TITLE 14: COMMERCE
SUBTITLE A: REGULATION OF BUSINESS
CHAPTER II: ATTORNEY GENERAL
PART 200 FRANCHISE DISCLOSURE ACT
SECTION 200.202 EXEMPTIONS BY RULE
Section 200.202 Exemptions by Rule
a) The offer and sale of a franchise to a bank, savings institution, trust company, interstate carrier or insurance company is exempt from Sections 5 and 10 of the Act.
b) Isolated Transaction
1) If a referral source provides the name of a prospective franchisee to a franchisor and receives a referral or broker fee, but the person making the referral has no involvement in presenting the advantages of that particular franchise system, handles no franchisee payments owed to the franchisor, and has made no referral to that franchisor during the preceding 12 months, then such an isolated transaction does not require registration as a franchise broker and does not require the franchisor to provide disclosures concerning the person making the referral in the franchisor's UFOC.
2) If a franchisor obtains a prospective franchisee from an unregistered broker, the franchisor must verify the representations made to the prospect by the broker and that all required disclosure has been provided. No referral fee or commission shall be paid to the broker until such broker is properly registered with the Administrator or is found to be exempt from registration.
c) An officer, director or employee of an affiliate or related company of the franchisor is exempt from the Broker Application and Registration requirements of Section 13 of the Act, provided that the franchisor files a Sales Agent Disclosure Form with the Administrator for any such person. See Appendix A, Illustration C.
d) Franchise Trade Show Promoters and persons who organize or manage events, shows or facilities in which franchises are advertised, offered or otherwise promoted are hereby exempt from the requirements of Section 13 of the Act if:
1) the person does not receive a fee or other consideration from the exhibitors participating in such event or show other than exhibitor fees; and
2) any rent, exhibitor fees or other consideration paid for use of the exhibit space is not contingent or based upon the sale of franchises by the exhibitors or show promoters; and
3) the person is in compliance with 16 CFR 436, as amended through May 1, 1999, or is in compliance with an exemption issued by the Federal Trade Commission (contact FTC Consumer Response Center, 600 Pennsylvania Ave. N.W., Washington D.C. 20580).

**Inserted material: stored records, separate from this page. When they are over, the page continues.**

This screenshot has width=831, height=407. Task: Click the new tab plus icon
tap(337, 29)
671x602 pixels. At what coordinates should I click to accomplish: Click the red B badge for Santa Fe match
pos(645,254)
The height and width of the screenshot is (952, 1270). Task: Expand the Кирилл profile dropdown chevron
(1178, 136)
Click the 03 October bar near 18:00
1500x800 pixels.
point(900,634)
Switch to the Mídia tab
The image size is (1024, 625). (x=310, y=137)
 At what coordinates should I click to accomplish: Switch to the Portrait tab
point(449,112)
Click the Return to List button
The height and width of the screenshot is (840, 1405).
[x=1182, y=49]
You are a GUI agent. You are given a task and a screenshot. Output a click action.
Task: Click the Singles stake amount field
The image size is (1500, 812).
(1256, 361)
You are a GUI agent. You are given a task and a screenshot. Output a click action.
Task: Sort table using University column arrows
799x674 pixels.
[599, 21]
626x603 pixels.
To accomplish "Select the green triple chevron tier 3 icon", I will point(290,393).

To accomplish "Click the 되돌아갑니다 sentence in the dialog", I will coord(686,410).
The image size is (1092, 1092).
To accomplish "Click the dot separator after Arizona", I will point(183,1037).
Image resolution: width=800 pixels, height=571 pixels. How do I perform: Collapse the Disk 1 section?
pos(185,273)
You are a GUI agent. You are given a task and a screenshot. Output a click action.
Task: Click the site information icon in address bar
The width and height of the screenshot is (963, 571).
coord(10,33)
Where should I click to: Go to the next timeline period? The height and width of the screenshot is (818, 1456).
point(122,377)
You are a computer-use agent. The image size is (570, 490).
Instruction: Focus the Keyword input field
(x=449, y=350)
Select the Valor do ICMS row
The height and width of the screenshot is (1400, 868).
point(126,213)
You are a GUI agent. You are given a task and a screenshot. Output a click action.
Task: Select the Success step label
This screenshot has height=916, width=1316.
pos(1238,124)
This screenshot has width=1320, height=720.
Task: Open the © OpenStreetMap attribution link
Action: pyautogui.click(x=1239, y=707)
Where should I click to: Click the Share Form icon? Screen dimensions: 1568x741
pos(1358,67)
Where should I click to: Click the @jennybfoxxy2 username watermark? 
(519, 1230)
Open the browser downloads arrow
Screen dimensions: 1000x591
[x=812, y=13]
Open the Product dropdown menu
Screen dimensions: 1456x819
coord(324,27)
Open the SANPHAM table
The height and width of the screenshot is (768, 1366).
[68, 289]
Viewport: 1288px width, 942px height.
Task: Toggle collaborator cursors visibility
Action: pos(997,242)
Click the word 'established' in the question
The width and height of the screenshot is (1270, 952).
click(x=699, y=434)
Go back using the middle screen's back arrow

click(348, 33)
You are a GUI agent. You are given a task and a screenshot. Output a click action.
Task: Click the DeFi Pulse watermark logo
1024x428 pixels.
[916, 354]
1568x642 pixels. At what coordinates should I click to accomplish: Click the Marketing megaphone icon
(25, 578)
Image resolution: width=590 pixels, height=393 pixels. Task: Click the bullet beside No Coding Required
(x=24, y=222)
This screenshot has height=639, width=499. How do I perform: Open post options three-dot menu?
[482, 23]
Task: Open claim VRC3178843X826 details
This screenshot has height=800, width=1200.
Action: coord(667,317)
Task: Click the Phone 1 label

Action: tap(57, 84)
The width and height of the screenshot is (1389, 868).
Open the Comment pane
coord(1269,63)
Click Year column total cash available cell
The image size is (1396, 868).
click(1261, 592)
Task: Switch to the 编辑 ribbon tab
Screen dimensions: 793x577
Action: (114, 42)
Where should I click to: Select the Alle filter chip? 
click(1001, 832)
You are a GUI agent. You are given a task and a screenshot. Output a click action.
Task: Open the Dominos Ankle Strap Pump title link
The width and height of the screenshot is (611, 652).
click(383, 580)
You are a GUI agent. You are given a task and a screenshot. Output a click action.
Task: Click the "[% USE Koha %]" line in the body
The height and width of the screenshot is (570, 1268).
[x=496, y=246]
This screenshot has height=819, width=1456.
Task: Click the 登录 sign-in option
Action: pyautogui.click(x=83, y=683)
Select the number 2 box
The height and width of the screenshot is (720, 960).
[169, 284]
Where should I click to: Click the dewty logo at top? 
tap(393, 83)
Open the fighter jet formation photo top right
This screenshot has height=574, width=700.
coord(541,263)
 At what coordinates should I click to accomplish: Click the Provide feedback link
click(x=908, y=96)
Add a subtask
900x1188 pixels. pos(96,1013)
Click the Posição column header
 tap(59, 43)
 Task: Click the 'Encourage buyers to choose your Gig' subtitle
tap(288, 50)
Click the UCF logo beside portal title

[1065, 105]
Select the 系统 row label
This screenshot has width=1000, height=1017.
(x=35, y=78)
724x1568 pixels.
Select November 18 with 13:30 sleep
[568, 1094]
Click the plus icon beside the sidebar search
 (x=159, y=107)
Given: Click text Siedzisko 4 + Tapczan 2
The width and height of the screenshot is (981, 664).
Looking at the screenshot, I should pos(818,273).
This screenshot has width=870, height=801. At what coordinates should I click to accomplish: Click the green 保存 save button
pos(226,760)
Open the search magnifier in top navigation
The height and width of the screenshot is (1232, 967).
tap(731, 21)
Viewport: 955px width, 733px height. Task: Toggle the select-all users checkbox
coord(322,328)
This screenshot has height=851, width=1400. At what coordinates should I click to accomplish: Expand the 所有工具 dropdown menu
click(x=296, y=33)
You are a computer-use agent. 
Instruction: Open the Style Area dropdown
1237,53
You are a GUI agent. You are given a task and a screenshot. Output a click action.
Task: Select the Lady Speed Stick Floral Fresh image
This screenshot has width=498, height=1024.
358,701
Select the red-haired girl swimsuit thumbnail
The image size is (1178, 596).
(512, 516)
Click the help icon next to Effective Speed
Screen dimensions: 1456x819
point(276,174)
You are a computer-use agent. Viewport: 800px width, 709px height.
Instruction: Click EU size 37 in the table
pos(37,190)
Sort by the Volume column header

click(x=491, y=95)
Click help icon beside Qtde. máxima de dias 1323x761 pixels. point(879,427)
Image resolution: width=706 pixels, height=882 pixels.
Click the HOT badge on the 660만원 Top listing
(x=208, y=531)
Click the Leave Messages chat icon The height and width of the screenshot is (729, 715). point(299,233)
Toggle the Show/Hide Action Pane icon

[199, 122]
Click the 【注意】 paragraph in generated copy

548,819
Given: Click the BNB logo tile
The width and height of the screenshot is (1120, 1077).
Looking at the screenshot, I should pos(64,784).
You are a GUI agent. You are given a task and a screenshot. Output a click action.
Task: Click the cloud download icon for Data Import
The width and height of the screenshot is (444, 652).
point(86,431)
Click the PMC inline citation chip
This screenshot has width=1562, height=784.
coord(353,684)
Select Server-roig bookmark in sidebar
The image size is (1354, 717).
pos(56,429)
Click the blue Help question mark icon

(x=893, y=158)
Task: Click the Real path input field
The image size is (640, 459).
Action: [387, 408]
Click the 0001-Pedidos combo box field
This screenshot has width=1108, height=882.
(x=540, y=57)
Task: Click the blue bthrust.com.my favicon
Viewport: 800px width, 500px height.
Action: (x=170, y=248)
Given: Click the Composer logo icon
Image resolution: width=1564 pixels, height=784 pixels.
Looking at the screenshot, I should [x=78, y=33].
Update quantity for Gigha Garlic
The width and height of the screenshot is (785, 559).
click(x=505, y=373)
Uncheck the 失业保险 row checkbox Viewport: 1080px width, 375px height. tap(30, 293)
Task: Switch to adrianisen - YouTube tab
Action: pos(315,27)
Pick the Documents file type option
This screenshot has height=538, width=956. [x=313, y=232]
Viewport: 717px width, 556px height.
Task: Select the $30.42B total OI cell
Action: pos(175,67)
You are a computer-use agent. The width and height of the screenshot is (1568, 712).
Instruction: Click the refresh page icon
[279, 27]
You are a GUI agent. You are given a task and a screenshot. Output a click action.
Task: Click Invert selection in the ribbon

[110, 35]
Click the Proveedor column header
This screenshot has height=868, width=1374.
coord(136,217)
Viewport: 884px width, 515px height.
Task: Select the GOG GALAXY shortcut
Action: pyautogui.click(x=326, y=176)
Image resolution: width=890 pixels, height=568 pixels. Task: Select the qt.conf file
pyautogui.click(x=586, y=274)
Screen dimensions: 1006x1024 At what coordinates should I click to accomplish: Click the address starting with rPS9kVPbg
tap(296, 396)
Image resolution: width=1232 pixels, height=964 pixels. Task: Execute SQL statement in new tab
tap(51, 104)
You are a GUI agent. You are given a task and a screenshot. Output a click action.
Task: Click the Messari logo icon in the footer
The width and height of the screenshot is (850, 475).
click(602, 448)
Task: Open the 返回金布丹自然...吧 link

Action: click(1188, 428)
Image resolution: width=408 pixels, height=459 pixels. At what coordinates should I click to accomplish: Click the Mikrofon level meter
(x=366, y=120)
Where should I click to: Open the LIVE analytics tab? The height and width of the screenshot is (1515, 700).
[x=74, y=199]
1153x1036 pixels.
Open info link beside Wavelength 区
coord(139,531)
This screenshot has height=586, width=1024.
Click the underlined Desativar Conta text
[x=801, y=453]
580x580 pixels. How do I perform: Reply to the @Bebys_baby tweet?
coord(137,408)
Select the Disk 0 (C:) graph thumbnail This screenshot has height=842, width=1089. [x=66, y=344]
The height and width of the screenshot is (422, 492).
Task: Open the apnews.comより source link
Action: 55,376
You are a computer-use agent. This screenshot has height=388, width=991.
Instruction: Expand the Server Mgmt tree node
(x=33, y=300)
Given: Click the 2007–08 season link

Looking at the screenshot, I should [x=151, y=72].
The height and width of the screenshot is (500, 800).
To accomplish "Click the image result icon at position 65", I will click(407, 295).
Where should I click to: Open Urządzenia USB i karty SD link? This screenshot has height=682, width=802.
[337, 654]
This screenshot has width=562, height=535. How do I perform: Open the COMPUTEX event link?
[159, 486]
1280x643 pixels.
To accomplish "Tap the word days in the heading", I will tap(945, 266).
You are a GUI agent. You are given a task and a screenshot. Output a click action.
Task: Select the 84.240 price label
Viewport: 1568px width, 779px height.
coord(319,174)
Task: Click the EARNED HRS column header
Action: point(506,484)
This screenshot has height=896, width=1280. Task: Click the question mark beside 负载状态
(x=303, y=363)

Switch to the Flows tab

e) Large Franchisor Exemption
The offer and sale of a franchise meeting the following requirements is exempt from Sections 5(1) and 10 of the Act:
1) Net Worth. The franchisor and, when applicable, a parent corporation or other business entity owning at least 80 percent of the franchisor must meet one of the following net worth requirements according to the financial statements for the most recent fiscal year just ended:
A) The franchisor has a net worth on a consolidated basis of not less than $5,000,000, according to its audited financial statement; or
B) The franchisor has a net worth of not less than $1,000,000, and its parent has a net worth of not less than $5,000,000, according to the audited financial statements of the franchisor and its parent, respectively; or
C) The franchisor has a net worth not less than $1,000,000, according to its unaudited financial statement, and the parent has a net worth on a consolidated basis of not less than $5,000,000 according to its audited financial statement, and the parent absolutely and unconditionally guarantees to assume the duties and obligations of the franchisor under the franchise agreement should the franchisor become unable to perform its duties and obligations.
2) Experience. The franchisor or its parent corporation or other business entity owning at least 80 percent of the franchisor or the franchisor's predecessor (as defined by UFOC Guidelines), or any combination thereof, has, throughout the five year period immediately preceding the offer and sale of the franchise, at least 25 franchisees conducting business in its franchise system. Up to three years of the required experience can be fulfilled by demonstrating that the franchisor has conducted business that is substantially the same as the subject of the franchise.
3) Disclosure. The franchisor agrees to timely provide a Federal Trade Commission prospectus or UFOC offering circular to each prospective franchisee.
4) Loss of Exemption. This exemption shall immediately terminate if:
A) Franchisor's net worth requirement is no longer met; or
B) Franchisor has fewer than 25 active franchisees; or
C) The franchisor was dependent upon another corporation or business entity to qualify for this exemption and such qualifying support has been withdrawn or is otherwise no longer available.
5) Required Documentation. Franchisor must submit the following documents to the Administrator to secure this exemption:
A) A cover letter stating: how the net worth requirement has been met; specific information demonstrating that the experience requirement has been met; that the franchisor agrees to timely provide a UFOC or FTC disclosure document to each prospective franchisee; that the Illinois Franchise Disclosure Act applies to all Illinois franchise transactions; and that this exemption will immediately terminate for the reasons stated above;
B) Franchisor's current UFOC or FTC disclosure document;
C) A Uniform Consent to Service of process and the appropriate acknowledgment (Section 200.Appendix A, Illustrations D and E or F);
D) A Certification Page (Appendix A, Illustration G) verifying that the documents submitted are true and correct.
6) The franchisor must renew its exemption annually.